▸ **YOUR OBJECTIVE**
Only the lines from the start of the material through the line containing "This screenshot has height=874, width=1372." are to be extracted, exactly as they appear.

▸ **RECORDS SUPPLIED**
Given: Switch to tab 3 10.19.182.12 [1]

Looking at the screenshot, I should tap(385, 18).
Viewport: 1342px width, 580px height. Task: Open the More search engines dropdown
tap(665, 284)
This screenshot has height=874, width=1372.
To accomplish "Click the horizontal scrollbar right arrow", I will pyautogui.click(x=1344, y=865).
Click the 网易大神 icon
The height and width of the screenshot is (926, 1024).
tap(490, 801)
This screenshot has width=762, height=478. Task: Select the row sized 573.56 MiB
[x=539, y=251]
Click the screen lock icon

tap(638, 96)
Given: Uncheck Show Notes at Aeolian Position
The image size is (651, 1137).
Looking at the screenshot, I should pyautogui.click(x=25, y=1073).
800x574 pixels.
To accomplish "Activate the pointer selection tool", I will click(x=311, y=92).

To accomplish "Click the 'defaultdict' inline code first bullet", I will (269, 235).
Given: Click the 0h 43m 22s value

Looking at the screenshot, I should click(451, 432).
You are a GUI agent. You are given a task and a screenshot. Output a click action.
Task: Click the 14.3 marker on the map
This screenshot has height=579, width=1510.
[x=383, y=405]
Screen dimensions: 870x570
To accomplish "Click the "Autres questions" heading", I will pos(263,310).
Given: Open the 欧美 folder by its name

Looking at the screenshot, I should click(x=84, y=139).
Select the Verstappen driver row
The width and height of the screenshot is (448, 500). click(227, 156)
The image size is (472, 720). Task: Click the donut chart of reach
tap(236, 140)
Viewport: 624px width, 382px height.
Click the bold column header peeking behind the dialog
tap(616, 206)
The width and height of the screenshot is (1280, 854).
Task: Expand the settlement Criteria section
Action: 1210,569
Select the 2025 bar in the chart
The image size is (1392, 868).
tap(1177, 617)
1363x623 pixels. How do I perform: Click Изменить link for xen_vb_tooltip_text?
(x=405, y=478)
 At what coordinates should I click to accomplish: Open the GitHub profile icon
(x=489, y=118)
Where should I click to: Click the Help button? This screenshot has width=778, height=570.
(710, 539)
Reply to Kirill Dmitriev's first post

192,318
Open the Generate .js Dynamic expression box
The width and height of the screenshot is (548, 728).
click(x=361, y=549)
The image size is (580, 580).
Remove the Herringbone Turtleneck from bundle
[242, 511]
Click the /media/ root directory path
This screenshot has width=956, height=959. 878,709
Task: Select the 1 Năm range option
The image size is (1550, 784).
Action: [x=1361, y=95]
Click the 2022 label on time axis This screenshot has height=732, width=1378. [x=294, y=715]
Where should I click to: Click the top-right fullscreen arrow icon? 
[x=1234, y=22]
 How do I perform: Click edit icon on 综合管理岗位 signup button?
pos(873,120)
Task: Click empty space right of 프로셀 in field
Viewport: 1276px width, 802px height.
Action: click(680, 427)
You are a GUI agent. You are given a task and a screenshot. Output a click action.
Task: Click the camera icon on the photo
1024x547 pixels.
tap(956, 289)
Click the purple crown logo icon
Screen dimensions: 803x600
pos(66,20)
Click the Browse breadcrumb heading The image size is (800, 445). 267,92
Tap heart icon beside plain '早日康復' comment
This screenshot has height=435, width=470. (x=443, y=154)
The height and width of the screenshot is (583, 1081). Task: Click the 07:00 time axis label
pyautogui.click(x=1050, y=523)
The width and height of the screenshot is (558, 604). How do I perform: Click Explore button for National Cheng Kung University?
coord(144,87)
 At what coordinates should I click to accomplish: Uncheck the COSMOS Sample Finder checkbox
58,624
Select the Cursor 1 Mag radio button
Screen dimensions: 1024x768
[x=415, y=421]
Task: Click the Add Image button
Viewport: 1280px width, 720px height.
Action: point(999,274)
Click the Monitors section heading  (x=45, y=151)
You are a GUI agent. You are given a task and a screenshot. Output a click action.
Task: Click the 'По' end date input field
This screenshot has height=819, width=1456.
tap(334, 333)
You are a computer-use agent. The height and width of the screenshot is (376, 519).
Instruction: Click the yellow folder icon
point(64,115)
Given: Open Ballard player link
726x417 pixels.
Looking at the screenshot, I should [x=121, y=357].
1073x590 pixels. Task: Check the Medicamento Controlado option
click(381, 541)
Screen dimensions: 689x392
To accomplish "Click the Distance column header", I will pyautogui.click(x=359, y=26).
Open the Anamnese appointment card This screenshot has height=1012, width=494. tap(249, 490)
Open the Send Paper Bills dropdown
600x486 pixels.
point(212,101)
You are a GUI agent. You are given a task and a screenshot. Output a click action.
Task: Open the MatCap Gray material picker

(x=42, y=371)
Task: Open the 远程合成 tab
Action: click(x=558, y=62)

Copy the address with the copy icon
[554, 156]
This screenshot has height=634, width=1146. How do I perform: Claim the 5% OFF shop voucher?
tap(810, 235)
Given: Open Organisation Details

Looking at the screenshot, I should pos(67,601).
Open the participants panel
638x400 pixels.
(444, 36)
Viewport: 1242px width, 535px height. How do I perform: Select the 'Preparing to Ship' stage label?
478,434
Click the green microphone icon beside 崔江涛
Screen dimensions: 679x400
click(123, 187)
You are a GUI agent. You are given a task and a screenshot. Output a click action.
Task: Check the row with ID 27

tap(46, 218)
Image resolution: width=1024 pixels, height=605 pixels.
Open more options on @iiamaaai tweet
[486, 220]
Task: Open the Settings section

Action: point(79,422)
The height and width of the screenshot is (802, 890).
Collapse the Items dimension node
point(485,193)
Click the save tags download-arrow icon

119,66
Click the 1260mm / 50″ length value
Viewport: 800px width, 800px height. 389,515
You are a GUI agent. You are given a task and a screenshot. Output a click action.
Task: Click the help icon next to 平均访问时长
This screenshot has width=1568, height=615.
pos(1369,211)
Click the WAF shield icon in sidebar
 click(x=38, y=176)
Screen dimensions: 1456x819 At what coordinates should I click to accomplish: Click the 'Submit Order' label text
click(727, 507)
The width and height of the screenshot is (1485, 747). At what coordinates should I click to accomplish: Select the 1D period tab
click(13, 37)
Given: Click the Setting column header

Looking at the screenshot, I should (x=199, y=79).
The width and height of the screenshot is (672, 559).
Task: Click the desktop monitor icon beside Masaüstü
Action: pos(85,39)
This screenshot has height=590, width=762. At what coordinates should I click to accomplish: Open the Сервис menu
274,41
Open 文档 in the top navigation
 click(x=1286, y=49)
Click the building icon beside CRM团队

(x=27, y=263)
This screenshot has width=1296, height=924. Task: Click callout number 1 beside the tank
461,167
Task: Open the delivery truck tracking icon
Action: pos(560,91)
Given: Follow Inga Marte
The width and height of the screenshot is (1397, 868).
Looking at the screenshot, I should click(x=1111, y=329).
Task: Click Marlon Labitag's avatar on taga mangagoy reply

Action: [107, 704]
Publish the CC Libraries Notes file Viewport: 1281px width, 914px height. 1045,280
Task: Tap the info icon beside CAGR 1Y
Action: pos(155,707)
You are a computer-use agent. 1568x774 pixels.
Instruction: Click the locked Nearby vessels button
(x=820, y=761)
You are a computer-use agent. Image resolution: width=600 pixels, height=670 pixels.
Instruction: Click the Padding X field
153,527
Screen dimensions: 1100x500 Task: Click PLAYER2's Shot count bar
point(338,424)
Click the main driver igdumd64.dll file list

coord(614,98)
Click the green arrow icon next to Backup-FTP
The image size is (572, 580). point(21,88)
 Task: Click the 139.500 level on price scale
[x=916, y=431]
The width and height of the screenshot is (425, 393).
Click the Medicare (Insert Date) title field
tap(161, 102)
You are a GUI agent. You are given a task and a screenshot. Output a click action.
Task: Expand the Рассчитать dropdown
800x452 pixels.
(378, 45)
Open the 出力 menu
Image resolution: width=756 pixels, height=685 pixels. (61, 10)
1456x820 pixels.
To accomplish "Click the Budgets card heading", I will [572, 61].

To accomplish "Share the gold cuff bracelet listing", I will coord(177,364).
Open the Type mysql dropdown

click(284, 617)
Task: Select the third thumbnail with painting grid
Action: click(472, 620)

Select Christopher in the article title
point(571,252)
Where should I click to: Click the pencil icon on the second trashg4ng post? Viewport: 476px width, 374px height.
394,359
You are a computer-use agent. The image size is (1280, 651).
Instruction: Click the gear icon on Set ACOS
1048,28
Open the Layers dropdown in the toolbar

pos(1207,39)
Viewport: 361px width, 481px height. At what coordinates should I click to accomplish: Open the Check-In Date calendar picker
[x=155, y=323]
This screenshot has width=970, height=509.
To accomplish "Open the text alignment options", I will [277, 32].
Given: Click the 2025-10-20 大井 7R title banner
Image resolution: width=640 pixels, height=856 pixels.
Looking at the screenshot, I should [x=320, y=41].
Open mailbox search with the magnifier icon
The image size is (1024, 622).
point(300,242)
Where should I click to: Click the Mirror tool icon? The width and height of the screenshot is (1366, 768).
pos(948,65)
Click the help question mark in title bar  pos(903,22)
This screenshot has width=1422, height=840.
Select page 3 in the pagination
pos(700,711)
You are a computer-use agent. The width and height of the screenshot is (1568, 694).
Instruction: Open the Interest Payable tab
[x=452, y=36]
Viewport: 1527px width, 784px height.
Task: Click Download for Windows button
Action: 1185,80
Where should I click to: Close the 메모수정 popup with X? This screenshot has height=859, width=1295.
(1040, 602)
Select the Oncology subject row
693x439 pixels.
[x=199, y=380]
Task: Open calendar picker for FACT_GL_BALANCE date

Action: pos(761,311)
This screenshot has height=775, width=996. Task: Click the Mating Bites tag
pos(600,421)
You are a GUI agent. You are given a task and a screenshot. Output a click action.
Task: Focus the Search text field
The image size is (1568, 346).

▸ **SOLUTION TO THIS PROBLEM**
Given: Switch to tab 3 10.19.182.12 [1]

Looking at the screenshot, I should tap(385, 18).
Viewport: 1342px width, 580px height. Task: Open the More search engines dropdown
tap(665, 284)
This screenshot has height=874, width=1372.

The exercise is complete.